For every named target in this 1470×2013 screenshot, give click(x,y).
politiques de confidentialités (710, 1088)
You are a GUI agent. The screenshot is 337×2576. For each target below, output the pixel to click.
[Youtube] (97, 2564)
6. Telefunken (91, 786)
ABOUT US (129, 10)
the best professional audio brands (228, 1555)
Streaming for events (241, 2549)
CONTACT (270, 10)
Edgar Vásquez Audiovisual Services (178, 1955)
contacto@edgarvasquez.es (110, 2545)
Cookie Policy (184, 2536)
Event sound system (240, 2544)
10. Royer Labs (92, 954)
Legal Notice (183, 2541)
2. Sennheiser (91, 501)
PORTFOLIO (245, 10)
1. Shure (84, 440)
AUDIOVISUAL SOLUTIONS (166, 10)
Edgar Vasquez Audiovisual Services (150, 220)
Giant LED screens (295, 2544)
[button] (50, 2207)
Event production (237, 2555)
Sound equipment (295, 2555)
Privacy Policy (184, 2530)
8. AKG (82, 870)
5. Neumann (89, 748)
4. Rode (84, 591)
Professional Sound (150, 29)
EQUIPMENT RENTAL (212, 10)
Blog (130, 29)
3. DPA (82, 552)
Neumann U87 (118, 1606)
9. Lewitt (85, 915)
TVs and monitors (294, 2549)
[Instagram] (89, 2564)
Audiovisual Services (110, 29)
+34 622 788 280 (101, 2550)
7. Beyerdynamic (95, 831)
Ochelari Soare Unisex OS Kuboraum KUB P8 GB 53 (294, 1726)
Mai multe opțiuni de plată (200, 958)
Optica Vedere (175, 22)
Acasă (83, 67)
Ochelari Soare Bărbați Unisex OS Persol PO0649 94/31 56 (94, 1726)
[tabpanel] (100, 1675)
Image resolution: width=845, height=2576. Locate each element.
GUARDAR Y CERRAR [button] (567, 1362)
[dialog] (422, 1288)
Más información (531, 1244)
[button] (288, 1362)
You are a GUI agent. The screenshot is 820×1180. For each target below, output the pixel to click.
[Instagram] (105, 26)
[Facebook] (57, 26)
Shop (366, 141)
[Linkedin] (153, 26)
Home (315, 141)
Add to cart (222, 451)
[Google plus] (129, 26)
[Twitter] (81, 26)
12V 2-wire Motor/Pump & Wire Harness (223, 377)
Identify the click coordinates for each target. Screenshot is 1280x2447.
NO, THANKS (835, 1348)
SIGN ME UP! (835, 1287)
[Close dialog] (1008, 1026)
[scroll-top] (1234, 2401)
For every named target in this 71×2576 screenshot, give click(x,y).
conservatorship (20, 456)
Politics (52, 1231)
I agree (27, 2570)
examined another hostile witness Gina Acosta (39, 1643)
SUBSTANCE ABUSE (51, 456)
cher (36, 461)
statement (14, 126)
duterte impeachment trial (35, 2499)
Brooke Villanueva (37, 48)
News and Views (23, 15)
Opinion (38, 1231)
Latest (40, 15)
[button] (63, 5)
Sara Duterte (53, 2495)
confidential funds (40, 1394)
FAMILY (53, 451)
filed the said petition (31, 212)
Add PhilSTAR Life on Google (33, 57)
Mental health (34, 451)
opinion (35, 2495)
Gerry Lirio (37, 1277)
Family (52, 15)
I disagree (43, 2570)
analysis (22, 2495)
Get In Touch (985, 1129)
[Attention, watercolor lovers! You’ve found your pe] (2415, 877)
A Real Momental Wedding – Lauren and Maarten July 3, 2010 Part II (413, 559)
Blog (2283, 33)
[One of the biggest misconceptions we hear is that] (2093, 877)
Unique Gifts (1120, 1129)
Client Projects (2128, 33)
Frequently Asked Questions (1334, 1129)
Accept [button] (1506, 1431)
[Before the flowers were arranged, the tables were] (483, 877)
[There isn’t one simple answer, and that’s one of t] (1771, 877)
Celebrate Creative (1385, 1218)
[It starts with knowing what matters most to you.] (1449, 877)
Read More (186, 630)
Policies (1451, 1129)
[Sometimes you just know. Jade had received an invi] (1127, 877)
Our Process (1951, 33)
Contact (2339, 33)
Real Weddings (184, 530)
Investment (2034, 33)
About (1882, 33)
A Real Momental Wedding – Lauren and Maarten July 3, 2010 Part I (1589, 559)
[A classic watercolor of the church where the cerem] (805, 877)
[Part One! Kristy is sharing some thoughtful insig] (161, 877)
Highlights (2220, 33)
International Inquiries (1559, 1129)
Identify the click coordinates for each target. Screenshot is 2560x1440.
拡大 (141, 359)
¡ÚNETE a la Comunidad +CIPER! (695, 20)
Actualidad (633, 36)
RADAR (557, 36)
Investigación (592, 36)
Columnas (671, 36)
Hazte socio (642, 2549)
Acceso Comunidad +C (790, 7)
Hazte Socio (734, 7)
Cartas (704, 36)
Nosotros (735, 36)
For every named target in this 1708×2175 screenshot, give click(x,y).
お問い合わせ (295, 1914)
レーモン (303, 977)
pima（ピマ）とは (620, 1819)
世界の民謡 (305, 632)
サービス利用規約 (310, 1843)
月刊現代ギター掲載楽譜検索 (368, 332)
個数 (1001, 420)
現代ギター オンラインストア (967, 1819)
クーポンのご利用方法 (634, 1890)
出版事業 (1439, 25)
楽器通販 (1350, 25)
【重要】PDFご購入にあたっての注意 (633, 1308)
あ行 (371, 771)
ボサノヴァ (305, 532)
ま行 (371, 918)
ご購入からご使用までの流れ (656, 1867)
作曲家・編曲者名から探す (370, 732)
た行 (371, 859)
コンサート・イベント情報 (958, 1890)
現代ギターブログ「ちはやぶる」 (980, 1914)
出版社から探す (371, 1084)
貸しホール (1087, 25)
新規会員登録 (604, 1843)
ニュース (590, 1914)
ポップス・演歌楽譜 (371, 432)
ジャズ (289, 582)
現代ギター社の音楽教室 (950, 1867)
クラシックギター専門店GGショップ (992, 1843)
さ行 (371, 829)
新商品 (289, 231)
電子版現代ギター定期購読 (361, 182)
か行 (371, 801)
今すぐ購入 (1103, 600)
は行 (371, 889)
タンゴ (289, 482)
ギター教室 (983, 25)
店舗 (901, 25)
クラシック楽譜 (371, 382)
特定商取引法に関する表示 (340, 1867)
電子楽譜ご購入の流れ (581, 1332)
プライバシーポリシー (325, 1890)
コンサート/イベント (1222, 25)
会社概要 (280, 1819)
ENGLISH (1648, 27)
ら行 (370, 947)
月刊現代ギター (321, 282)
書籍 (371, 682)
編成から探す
....................
Everything above from the line containing "280 (101, 2550)" through the line containing "Add to cart (222, 451)" must be copied exactly. Nothing outside that range belongs in the answer.

+34 622 788 280 (101, 2550)
7. Beyerdynamic (95, 831)
Ochelari Soare Unisex OS Kuboraum KUB P8 GB 53 (294, 1726)
Mai multe opțiuni de plată (200, 958)
Optica Vedere (175, 22)
Acasă (83, 67)
Ochelari Soare Bărbați Unisex OS Persol PO0649 94/31 56 (94, 1726)
[tabpanel] (100, 1675)
Image resolution: width=845, height=2576. Locate each element.
GUARDAR Y CERRAR [button] (567, 1362)
[dialog] (422, 1288)
Más información (531, 1244)
[button] (288, 1362)
You are a GUI agent. The screenshot is 820×1180. For each target below, output the pixel to click.
[Instagram] (105, 26)
[Facebook] (57, 26)
Shop (366, 141)
[Linkedin] (153, 26)
Home (315, 141)
Add to cart (222, 451)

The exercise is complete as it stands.